Research

Easterling honored with top USDA award for global food security report

Michael Scuse, USDA acting deputy secretary (center), with members of the team of experts who produced the award-winning report, "Climate Change, Global Food Security, and the U.S. Food System." Those pictured are (back row from left): William Easterling (Penn State), Edward Carr (Clark University), and Peter Backlund (Colorado State University); front row from left): Rachel Melnick (USDA), Margaret Walsh (USDA), Scuse, Moffat Ngugi (U.S. Agency for International Development/USDA), and Karen Griggs (NCAR).  Credit: USDAAll Rights Reserved.

UNIVERSITY PARK, Pa. — William Easterling, dean of the College of Earth and Mineral Sciences, was part of a team recognized by the U.S. Department of Agriculture (USDA) with the Abraham Lincoln Honor Award in the category of Increasing Global Food Security Outreach. The team was recognized for their comprehensive report “Climate Change, Global Food Security, and the U.S. Food System.”

The report, written by 32 experts from 19 federal, academic, nongovernmental, intergovernmental and private organizations in four countries, examines climate-change effects on the world’s food security through 2100. Easterling and the team received the award at a ceremony held Sept. 13 in Washington, D.C.

The Abraham Lincoln Honor Award is the most prestigious USDA award presented by the Secretary of Agriculture, recognizing noteworthy accomplishments that significantly contribute to the advancement of USDA’s strategic goals, mission objectives and overall management excellence.

“It’s an honor to receive the Lincoln Award and to have had the privilege to work with a team of top scientists on this report,” said Easterling. “Assessing the potential impacts of climate change on global food security is critical for our future. Our report highlights the challenges we as a global society face when looking at the consequences of climate change for the entire U.S. food system, not simply crop yield impacts. By identifying the close ties between food production, storage, transportation, processing and marketing and how climate change may affect those components, we get a more comprehensive picture of how climate change, global food security and the U.S. food system interact.”

About the report

The report is a peer-reviewed scientific assessment that identifies climate change effects on global food security and how the U.S. food system may be impacted by and mitigate impacts of climate change. The assessment is a contribution to the U.S. National Climate Assessment, is called for under the President’s Climate Action Plan, and was led by USDA.

It assessed the four components of food security, availability, access, utilization and stability, and found that climate risks to food security increase as the magnitude and rate of climate change increase.

The report determined that consumers and producers in the U.S. are likely to be affected by these changes due to a highly integrated global food system.
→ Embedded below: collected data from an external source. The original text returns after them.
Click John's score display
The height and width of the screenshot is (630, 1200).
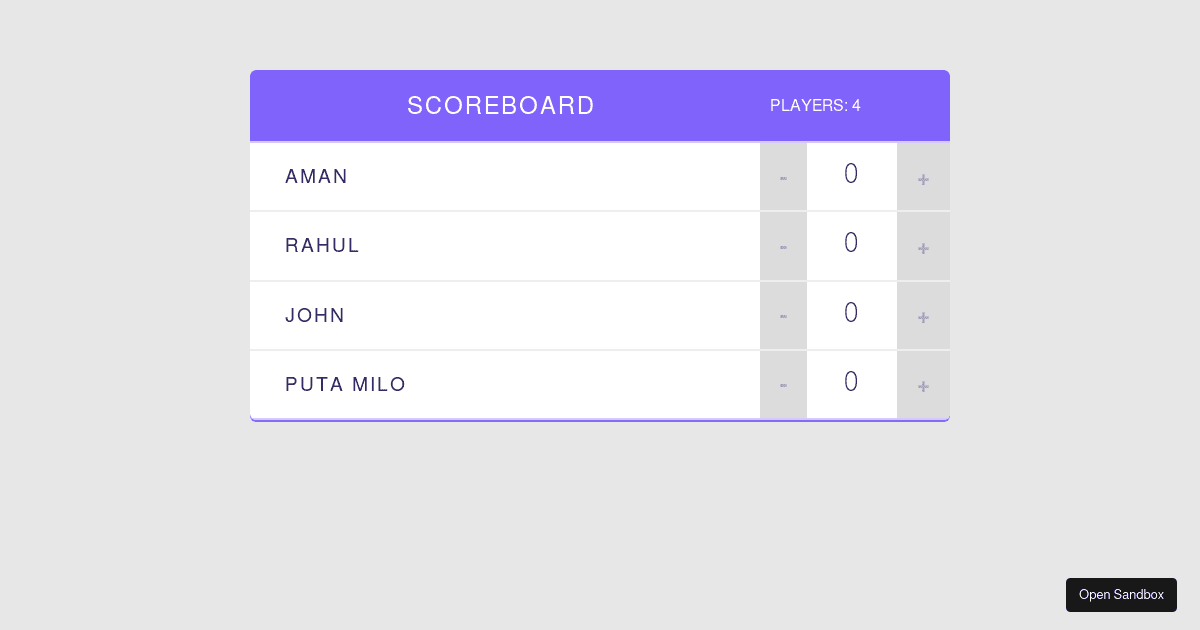point(851,314)
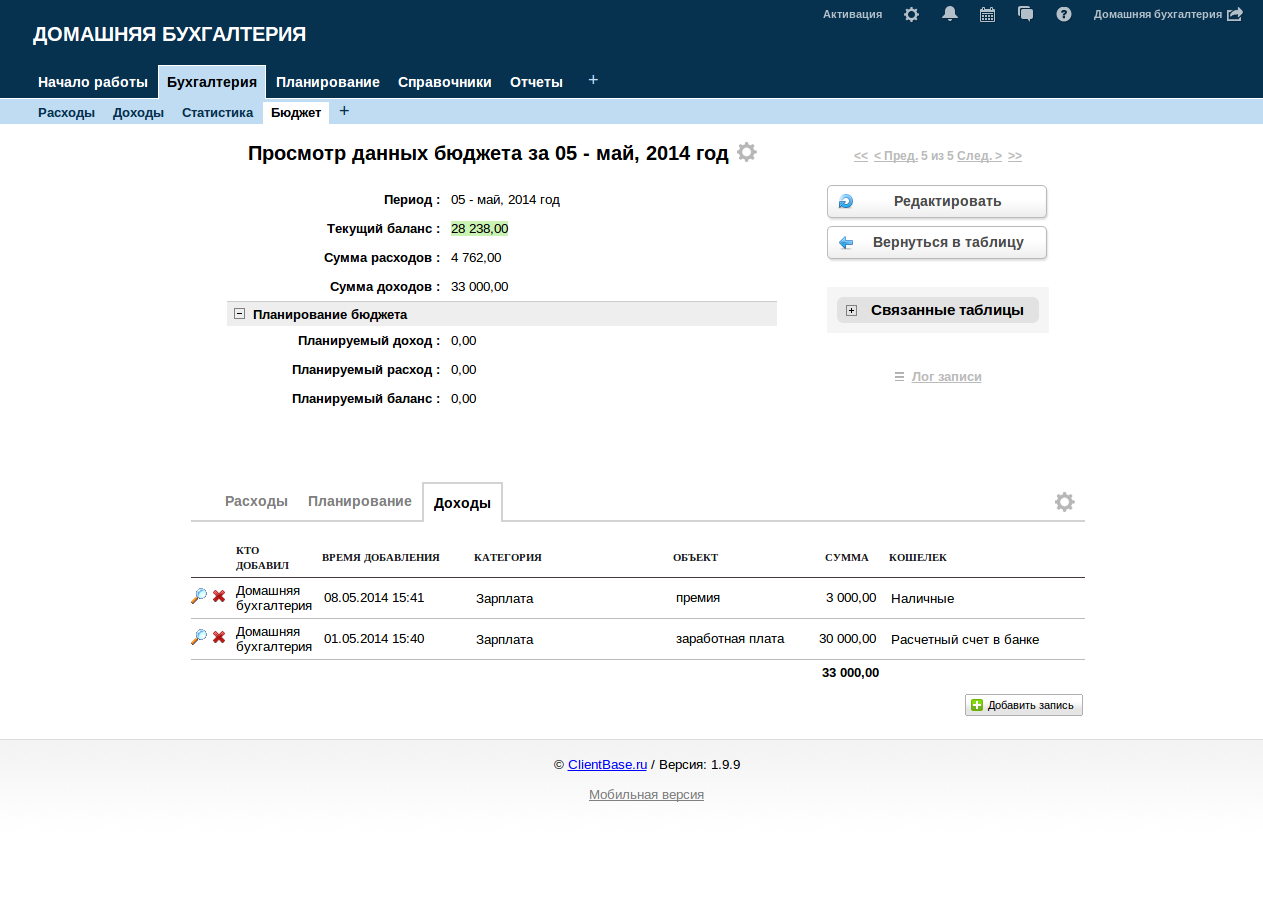Add new submenu tab with plus

tap(344, 111)
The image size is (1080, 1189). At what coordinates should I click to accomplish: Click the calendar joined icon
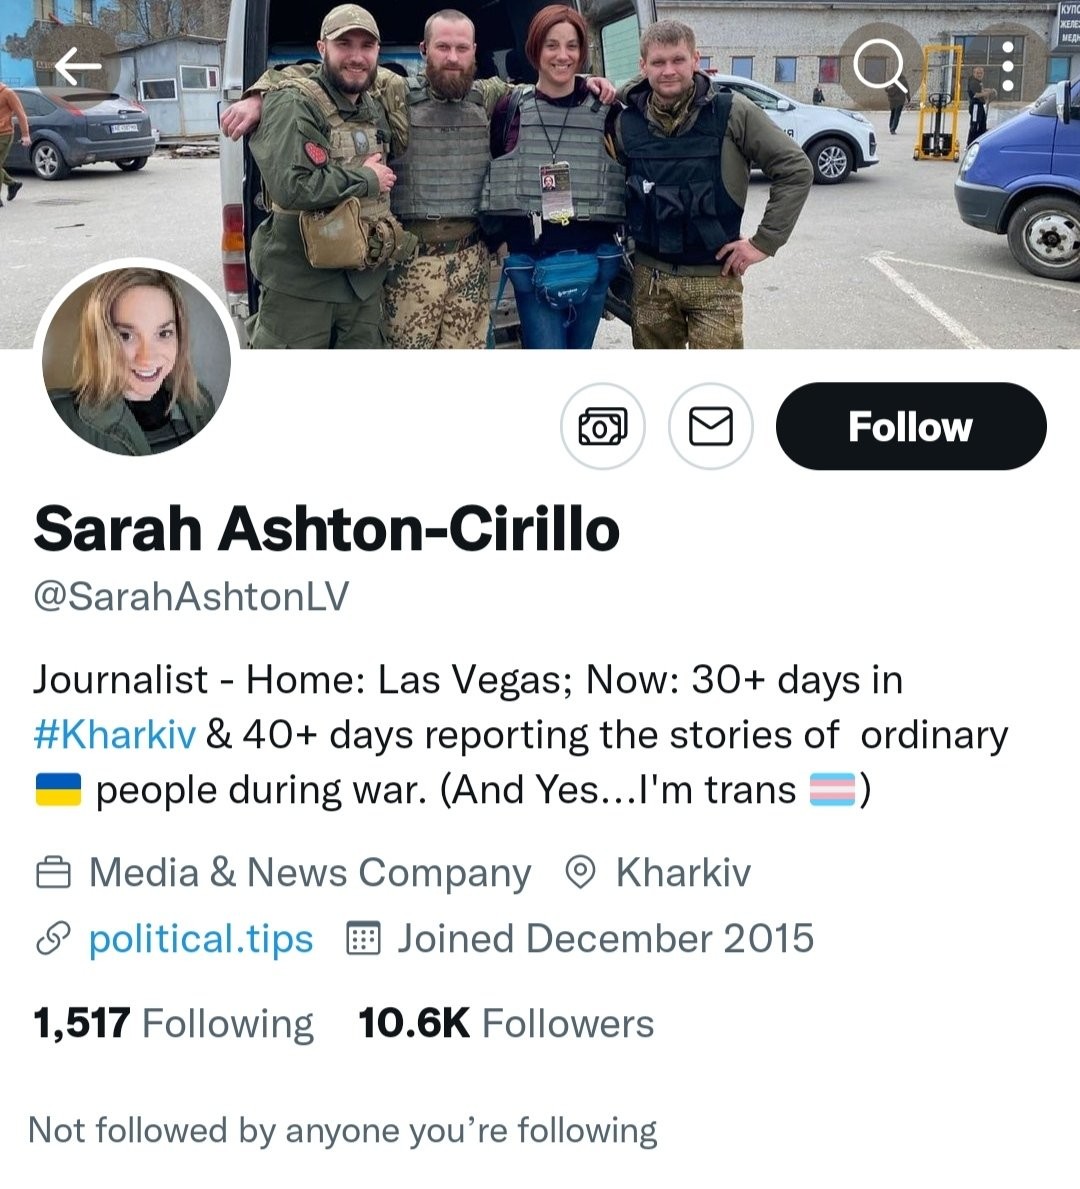[x=363, y=939]
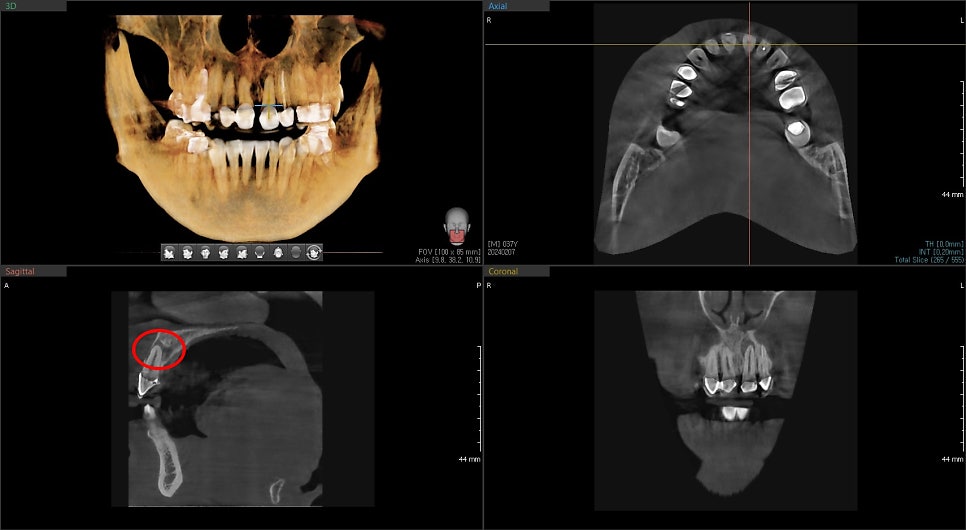Pick the fourth head icon in orientation toolbar
Viewport: 966px width, 530px height.
pos(223,252)
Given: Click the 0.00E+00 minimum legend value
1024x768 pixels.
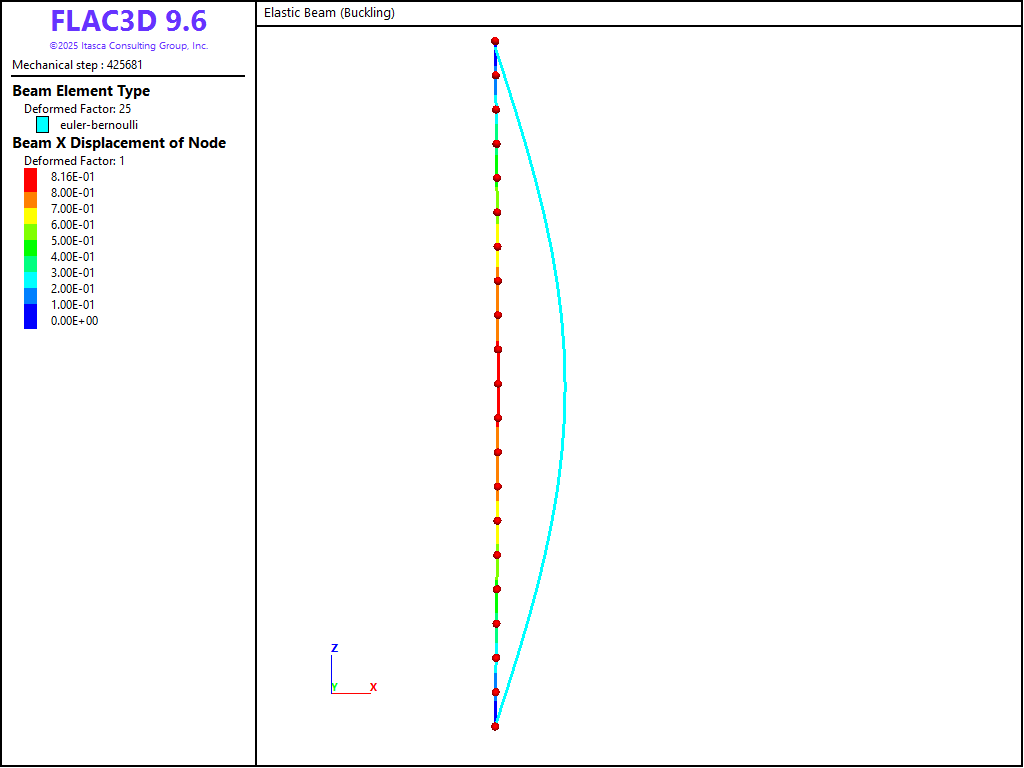Looking at the screenshot, I should click(74, 321).
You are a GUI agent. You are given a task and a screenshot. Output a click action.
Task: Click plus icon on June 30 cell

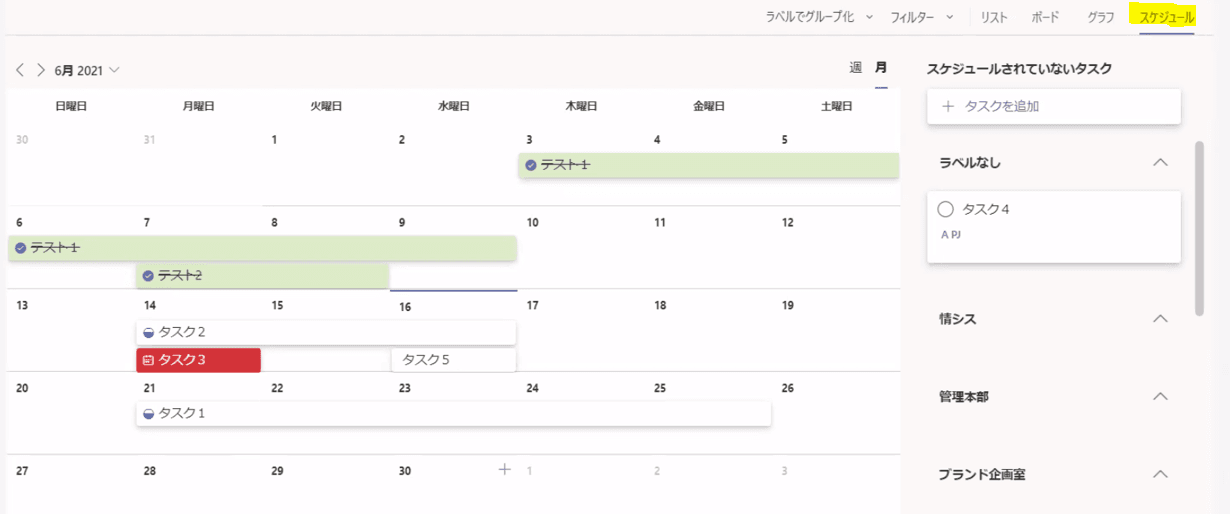coord(505,469)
The price and variety of food imports are likely to change, as are export demands placed on U.S. producers involved in food transportation, processing and storage. Demand for global food aid and advanced technologies to combat changing conditions may increase.

When the report was released in December 2015, Agriculture Secretary Tom Vilsack said climate change could reverse years of advances in combating world hunger. He said 200 million more people are food secure today than six years ago.     

The authors of the report discuss global food security in a video titled, “Climate Change, Global Food Security, and the U.S. Food System.”

Easterling, a Fellow of the American Association for the Advancement of Science, is an internationally recognized expert on how climate change could affect the Earth’s food supply. He was a convening lead author on the Intergovernmental Panel on Climate Change (IPCC), which in 2007 shared the Nobel Prize with former Vice President of the United States Al Gore.